Arcades à Monpazier

Le deuxième article de la série sur le Périgord, vous emmène à Monpazier. Bastide ayant gardé son plan en damier et ses maisons au caractère original. Le plan en damier permet une circulation fluide et traversante de la cité, la découpant ainsi en rectangles. La première fois que la guide d’Elicec est venue à Monpazier c’était lorsqu’elle était encore en études et participant à l’encadrement d’une classe patrimoine avec un établissement basé sur Versailles 😊

Les portes fortifiées et les grandes rues finissent par amener le visiteur sur la place centrale : la place des Cornières. Facilement reconnaissable car tout autour de cette place, les 23 maisons ont gardé leurs arcades et au centre se trouve la halle en bois.

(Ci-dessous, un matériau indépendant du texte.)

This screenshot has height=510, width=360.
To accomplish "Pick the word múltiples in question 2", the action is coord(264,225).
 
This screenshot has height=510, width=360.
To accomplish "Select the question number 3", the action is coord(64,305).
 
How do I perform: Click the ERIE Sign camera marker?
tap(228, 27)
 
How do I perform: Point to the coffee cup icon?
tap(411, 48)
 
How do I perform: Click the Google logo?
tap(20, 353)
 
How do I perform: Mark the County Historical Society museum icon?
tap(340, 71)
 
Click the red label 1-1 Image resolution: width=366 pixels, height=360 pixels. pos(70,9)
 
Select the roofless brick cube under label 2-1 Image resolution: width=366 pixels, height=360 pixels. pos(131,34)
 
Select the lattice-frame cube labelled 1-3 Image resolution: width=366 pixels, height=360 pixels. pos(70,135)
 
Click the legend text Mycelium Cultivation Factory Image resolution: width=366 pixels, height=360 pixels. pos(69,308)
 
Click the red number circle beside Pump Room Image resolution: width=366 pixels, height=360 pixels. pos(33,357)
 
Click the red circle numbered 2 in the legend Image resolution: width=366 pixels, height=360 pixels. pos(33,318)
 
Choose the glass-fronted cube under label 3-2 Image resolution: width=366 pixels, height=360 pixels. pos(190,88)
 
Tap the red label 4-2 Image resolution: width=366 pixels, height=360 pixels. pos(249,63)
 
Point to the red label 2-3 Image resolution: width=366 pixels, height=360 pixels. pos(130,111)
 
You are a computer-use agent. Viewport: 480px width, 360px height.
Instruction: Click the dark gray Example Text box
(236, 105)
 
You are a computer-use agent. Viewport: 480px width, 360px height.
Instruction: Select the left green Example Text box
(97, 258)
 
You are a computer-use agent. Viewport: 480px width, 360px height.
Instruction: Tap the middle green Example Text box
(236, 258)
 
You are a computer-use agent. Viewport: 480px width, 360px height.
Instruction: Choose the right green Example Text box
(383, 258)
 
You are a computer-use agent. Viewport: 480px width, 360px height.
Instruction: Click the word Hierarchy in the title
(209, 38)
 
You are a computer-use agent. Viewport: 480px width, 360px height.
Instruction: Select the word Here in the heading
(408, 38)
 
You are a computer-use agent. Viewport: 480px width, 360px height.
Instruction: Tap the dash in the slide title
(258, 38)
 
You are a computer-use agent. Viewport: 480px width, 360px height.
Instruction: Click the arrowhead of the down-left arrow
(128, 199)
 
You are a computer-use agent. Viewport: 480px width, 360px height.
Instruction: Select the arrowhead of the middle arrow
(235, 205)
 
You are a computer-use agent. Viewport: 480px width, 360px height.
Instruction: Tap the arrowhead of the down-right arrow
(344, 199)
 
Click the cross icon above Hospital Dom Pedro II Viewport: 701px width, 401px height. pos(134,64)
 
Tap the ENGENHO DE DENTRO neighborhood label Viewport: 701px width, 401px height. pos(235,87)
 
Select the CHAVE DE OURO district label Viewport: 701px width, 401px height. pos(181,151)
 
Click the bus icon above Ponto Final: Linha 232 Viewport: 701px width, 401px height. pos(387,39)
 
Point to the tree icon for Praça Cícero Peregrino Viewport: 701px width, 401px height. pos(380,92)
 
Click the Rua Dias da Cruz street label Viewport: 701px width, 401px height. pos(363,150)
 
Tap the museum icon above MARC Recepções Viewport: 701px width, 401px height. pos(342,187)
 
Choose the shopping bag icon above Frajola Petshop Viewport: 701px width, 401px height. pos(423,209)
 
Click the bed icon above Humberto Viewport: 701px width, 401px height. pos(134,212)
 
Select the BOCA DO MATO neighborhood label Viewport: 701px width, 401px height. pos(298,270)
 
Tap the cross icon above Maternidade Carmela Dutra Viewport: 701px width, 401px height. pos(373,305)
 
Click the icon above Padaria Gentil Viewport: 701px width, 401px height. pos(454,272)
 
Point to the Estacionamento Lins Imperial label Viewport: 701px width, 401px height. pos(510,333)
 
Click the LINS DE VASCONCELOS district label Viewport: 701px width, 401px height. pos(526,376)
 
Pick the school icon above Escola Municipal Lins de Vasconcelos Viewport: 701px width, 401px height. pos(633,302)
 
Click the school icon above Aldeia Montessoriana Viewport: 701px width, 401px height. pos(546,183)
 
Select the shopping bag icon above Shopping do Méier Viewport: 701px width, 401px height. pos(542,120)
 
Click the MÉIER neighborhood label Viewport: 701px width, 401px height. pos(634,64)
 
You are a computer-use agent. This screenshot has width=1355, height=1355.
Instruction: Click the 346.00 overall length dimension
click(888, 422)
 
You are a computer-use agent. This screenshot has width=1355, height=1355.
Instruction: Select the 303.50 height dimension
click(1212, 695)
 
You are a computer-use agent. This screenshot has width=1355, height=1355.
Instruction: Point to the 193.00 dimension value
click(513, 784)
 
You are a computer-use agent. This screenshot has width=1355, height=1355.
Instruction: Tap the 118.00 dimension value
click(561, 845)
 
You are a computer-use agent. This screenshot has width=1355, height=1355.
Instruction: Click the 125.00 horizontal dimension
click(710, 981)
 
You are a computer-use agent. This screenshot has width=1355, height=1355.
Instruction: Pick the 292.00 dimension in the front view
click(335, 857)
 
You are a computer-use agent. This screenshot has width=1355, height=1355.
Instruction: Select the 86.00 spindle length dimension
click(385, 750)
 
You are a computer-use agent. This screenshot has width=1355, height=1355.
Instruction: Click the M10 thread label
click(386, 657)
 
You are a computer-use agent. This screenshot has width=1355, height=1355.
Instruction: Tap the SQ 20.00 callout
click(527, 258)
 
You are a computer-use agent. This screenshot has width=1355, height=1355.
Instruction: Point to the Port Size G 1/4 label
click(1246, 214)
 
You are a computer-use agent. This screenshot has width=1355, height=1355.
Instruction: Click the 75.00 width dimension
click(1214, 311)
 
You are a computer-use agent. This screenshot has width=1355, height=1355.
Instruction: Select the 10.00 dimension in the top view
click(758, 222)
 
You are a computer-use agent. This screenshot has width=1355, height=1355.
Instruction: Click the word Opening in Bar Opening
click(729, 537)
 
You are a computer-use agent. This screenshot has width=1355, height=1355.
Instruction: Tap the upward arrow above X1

Sous celle-ci, les récipients de mesure à grain sont encore présents. Ils étaient utilisés pour mesurer les grains de seigle, d’orge, d’avoine, les noix ou encore les châtaignes les jours de marché. Cette mesure était le moyen de payer les impôts. Les récipients à Monpazier correspondent à 2,4 et 8 boisseaux (1 boisseau équivalent à 12,5 litres).

La halle en bois, quant à elle, a été construite au 13e siècle et était installée au centre de la place. Son emplacement actuel ne date que du 18e siècle lorsqu’il a été décidé de la déplacer. La halle est ainsi au centre du lieu de rencontres, d’échanges commerciaux et de justice.

La bastide de Monpazier fait partie du système de défense mise en place par le souverain Edouard 1er d’Angleterre avec les bastides de Lalinde, Beaumont, Molières ou encore Roquépine. Fondée en 1284, la construction de la bastide va se heurter à des problèmes comme la reprise des hostilités avec les Français, des retards dans la construction ainsi qu’un conflit avec le seigneur de Biron, Pierre de Gontaut, qui fournit les terrains.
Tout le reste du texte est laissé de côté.